Как бы в ответ на его слова зажужжала Т-кабина, затем дверь мягко отъехала в сторону и в комнату торжественно вступил капитан второго королевского гусарского полка Парамон Полянский, солидный, представительный мужчина средних лет, с классическим кучерявым чубом и длинными висячими усами, что во все времена было модно среди поморских военных. Представительность господина капитана несколько портили зажатая под мышкой двуквартовая бутыль водки и огромная миска квашеной капусты, которую Полянский нес, прижав к груди. По капусте были беспорядочно разбросаны десятка два крепеньких соленых огурчиков, а из-за пазухи Парамона выглядывал полотняный сверток, в котором, как уже знал по своему опыту лорд Сильверстоун, находились шмат сала и краюха хлеба.
— Что, уже ждешь? — устало усмехнулся гость и, небрежно сдвинув в сторону хозяйские вещи, принялся раскладывать на столе принесенную снедь. — Только-только же девять пробило! Да и Саня еще не пришел… Чего ты так разнервничался? Что-то случилось?
— Ничего! — возмущенно вскричал лорд Сильверстоун. — Кроме того, что я второй день сижу как на иголках и жду, что за мной придут, что этот придурок Томас раскололся и сдал меня с потрохами, от каждого стука подкидываюсь, а ты еще опаздываешь и задаешь глупые вопросы!
— А ты сиди спокойно, — посоветовал капитан Полянский, по-хозяйски заглядывая во все шкафчики в поисках посуды. — Почему он непременно должен расколоться?
— Потому, что я обещал в случае чего помочь, а на самом деле сделать это не могу. Как только он поймет, что его списали и никто спасать его не собирается, тут же перестанет меня покрывать. А Главный все это выслушал вполуха и сказал, чтобы я не беспокоился. Поди пойми, то ли он что-то знает, то ли и меня уже давно списали и я даже не доживу до того момента, когда за мной придут люди Элвиса…
— Ну знаешь, Пол, это ты уже хватил… — Капитан посмотрел на свет сквозь найденный стакан и махнул рукой. — Кто тебя вообще сюда пустил, такого нервного? Что за глупость? Мы не у себя на Альфе, убирать людей во избежание утечки информации у нас нет необходимости. Обычно их увольняют и отправляют домой, это достаточная гарантия того, что для этого мира ты умер. А про твоего Томаса… Ты что, не знаешь, что он мертв? Сам его отравой и накормил, если я не ошибаюсь.
— Я же не знаю, когда точно яд подействовал, — пожаловался отравитель. — В инструкции было сказано от двадцати четырех до тридцати шести часов, к тому же я протянул до последнего, чтобы успеть потом нейтрализовать, если все пойдет как надо. Теперь не имею понятия, успел ли он что-то сказать…

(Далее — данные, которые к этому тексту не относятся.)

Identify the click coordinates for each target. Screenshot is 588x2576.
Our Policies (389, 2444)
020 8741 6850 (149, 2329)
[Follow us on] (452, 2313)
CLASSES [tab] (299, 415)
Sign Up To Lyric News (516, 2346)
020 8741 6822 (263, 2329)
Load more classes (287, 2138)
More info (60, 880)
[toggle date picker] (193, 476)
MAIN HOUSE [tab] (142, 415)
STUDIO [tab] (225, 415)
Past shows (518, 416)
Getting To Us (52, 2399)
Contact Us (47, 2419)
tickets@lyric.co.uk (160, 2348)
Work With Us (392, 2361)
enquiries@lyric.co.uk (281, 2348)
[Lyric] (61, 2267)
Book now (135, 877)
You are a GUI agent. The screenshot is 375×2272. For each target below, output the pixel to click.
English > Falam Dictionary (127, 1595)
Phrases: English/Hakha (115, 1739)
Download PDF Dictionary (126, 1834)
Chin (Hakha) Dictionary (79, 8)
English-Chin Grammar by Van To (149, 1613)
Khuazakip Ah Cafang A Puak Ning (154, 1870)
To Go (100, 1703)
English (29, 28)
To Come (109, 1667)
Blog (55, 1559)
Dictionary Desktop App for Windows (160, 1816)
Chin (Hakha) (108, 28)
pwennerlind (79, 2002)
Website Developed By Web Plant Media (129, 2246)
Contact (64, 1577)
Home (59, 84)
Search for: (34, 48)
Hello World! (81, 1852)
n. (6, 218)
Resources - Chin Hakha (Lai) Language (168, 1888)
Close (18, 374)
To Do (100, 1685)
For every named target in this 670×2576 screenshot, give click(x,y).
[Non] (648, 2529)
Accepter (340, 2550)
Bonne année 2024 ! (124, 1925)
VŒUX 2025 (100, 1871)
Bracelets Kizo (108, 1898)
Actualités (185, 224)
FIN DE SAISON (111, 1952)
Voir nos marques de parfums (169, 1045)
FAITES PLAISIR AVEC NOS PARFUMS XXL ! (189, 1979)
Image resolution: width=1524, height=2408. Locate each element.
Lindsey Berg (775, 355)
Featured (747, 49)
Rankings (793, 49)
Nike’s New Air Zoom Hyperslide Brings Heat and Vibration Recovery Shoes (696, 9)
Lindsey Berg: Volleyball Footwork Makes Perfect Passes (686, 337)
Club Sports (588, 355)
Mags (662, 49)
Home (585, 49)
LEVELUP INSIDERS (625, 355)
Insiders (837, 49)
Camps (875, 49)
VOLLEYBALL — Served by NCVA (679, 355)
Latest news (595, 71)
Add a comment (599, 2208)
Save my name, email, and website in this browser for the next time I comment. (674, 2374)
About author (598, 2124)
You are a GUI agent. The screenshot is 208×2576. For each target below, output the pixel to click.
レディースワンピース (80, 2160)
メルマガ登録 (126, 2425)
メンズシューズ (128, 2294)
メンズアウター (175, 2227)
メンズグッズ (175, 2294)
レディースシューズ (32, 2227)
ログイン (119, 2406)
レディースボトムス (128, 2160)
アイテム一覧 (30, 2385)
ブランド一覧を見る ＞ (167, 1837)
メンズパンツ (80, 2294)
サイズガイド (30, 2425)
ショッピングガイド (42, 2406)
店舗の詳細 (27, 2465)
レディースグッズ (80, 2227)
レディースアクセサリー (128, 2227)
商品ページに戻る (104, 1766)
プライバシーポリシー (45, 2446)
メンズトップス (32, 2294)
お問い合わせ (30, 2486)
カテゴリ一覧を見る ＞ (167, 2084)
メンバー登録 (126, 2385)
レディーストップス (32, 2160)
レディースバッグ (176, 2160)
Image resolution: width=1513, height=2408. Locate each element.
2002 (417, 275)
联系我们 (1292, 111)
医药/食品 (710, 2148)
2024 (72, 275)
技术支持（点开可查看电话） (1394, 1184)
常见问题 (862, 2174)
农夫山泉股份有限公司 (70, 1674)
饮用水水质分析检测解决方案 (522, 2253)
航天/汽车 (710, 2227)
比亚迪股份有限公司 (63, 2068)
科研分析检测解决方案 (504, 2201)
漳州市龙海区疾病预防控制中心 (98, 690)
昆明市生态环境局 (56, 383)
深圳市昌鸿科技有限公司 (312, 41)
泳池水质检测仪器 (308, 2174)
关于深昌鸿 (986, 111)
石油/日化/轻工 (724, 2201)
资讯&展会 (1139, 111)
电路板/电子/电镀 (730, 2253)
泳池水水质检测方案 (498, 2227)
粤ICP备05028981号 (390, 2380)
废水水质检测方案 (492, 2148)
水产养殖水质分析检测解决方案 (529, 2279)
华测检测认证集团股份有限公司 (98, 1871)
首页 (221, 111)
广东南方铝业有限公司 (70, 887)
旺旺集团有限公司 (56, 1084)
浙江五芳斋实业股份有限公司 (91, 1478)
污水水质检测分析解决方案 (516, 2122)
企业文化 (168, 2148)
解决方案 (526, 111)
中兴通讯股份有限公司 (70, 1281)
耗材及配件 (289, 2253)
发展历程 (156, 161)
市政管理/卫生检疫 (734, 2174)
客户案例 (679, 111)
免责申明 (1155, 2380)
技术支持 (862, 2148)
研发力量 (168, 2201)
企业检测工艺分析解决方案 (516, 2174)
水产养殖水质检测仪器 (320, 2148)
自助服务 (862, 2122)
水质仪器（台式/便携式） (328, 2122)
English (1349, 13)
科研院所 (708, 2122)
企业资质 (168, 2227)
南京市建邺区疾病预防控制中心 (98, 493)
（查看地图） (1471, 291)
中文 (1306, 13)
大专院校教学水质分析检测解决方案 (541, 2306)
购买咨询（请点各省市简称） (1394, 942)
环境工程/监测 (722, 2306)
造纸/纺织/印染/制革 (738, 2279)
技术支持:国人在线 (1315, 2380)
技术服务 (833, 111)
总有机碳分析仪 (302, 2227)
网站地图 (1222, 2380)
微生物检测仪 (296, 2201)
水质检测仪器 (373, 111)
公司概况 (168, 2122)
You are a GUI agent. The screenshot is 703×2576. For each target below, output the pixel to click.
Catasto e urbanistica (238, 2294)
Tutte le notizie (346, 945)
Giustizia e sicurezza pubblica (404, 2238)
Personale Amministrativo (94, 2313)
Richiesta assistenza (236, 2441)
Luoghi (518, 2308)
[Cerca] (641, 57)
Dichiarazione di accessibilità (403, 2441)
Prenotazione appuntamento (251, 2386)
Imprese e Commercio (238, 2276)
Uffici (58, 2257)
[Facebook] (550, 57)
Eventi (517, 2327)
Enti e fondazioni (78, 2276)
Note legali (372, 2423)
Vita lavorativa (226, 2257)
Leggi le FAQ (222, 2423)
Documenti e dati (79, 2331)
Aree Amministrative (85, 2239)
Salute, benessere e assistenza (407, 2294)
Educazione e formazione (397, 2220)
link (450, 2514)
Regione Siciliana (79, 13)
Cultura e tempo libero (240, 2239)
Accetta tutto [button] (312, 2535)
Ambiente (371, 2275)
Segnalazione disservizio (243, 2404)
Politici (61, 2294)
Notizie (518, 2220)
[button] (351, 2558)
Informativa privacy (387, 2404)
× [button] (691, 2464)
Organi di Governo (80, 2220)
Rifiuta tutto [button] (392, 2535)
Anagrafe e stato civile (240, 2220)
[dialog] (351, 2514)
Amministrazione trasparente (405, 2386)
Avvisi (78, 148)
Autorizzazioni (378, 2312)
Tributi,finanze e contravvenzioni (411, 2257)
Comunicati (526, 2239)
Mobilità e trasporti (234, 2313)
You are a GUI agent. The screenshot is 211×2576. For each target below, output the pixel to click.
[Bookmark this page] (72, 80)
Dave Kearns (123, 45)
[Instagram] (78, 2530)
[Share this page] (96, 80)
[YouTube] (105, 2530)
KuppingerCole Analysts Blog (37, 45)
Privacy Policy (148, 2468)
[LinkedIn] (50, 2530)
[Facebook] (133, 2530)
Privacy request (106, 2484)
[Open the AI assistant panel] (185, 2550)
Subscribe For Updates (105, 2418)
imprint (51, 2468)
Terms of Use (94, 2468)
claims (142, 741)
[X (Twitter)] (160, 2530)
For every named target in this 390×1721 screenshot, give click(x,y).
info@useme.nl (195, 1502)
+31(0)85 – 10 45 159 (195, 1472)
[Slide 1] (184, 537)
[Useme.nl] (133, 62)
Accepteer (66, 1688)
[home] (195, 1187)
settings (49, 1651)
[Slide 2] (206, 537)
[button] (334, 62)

— Даже если сказал, ты всегда успеешь слинять через Т-кабину, только не забудь с перепугу про параграф третий, то бишь систему «энерговеник». А вот и Саня. Не особенно и задержался…
Из кабины, на ходу поправляя подол туники поверх явно наспех натянутых штанов, появился смотритель Большой Королевской Арены господин Креодонт.
— Дядя Гриша! — восторженно прокричал он, узрев миску с капустой и бутылку. — Вы не человек, а золото! Как раз об этом я мечтал последние четыре дня! Сало, боже мой, сто лет его не ел!
— Кто тебе виноват, что ты не на то учился, — хмыкнул капитан Полянский, он же полевой агент Соколов, пожимая руку пришедшему. — Ты у нас, кажись, спортсмен, вот тебя в Эгину и сплавили. А сала ты там точно не попробуешь, видел я как-то эгинских свиней, что собаки борзые… Оливок захватить не догадался?